DIRECTIONS:
Here are some entries. Print them exactly as they are.

Collected data entries
*** Begin section ***

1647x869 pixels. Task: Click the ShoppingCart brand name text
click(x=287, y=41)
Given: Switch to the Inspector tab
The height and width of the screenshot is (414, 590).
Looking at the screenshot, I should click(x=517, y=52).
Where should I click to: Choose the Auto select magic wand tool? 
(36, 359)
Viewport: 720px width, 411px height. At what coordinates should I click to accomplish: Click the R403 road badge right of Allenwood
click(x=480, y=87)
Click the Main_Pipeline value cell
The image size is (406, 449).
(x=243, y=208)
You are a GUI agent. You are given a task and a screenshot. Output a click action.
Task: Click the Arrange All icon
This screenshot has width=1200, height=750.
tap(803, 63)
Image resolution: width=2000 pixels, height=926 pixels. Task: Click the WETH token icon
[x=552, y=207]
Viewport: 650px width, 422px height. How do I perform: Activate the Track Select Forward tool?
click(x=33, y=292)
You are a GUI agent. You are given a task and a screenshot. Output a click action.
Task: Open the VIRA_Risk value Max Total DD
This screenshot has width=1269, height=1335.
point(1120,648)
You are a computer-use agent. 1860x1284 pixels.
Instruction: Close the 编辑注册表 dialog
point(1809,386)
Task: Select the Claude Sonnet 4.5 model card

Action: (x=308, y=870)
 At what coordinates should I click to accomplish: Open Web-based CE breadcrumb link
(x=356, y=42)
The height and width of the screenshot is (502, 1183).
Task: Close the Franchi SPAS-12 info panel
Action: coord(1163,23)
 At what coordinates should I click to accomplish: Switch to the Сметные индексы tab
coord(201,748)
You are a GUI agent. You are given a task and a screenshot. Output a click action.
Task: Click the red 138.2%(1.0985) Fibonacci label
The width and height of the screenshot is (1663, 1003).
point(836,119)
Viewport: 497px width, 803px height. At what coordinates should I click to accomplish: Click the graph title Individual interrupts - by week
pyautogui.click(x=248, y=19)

*** End section ***

TASK RESULT:
1647x869 pixels. Task: Click the ShoppingCart brand name text
click(x=287, y=41)
Given: Switch to the Inspector tab
The height and width of the screenshot is (414, 590).
Looking at the screenshot, I should click(x=517, y=52).
Where should I click to: Choose the Auto select magic wand tool? 
(36, 359)
Viewport: 720px width, 411px height. At what coordinates should I click to accomplish: Click the R403 road badge right of Allenwood
click(x=480, y=87)
Click the Main_Pipeline value cell
The image size is (406, 449).
(x=243, y=208)
You are a GUI agent. You are given a task and a screenshot. Output a click action.
Task: Click the Arrange All icon
This screenshot has width=1200, height=750.
tap(803, 63)
Image resolution: width=2000 pixels, height=926 pixels. Task: Click the WETH token icon
[x=552, y=207]
Viewport: 650px width, 422px height. How do I perform: Activate the Track Select Forward tool?
click(x=33, y=292)
You are a GUI agent. You are given a task and a screenshot. Output a click action.
Task: Open the VIRA_Risk value Max Total DD
This screenshot has width=1269, height=1335.
point(1120,648)
You are a computer-use agent. 1860x1284 pixels.
Instruction: Close the 编辑注册表 dialog
point(1809,386)
Task: Select the Claude Sonnet 4.5 model card

Action: (x=308, y=870)
 At what coordinates should I click to accomplish: Open Web-based CE breadcrumb link
(x=356, y=42)
The height and width of the screenshot is (502, 1183).
Task: Close the Franchi SPAS-12 info panel
Action: coord(1163,23)
 At what coordinates should I click to accomplish: Switch to the Сметные индексы tab
coord(201,748)
You are a GUI agent. You are given a task and a screenshot. Output a click action.
Task: Click the red 138.2%(1.0985) Fibonacci label
The width and height of the screenshot is (1663, 1003).
point(836,119)
Viewport: 497px width, 803px height. At what coordinates should I click to accomplish: Click the graph title Individual interrupts - by week
pyautogui.click(x=248, y=19)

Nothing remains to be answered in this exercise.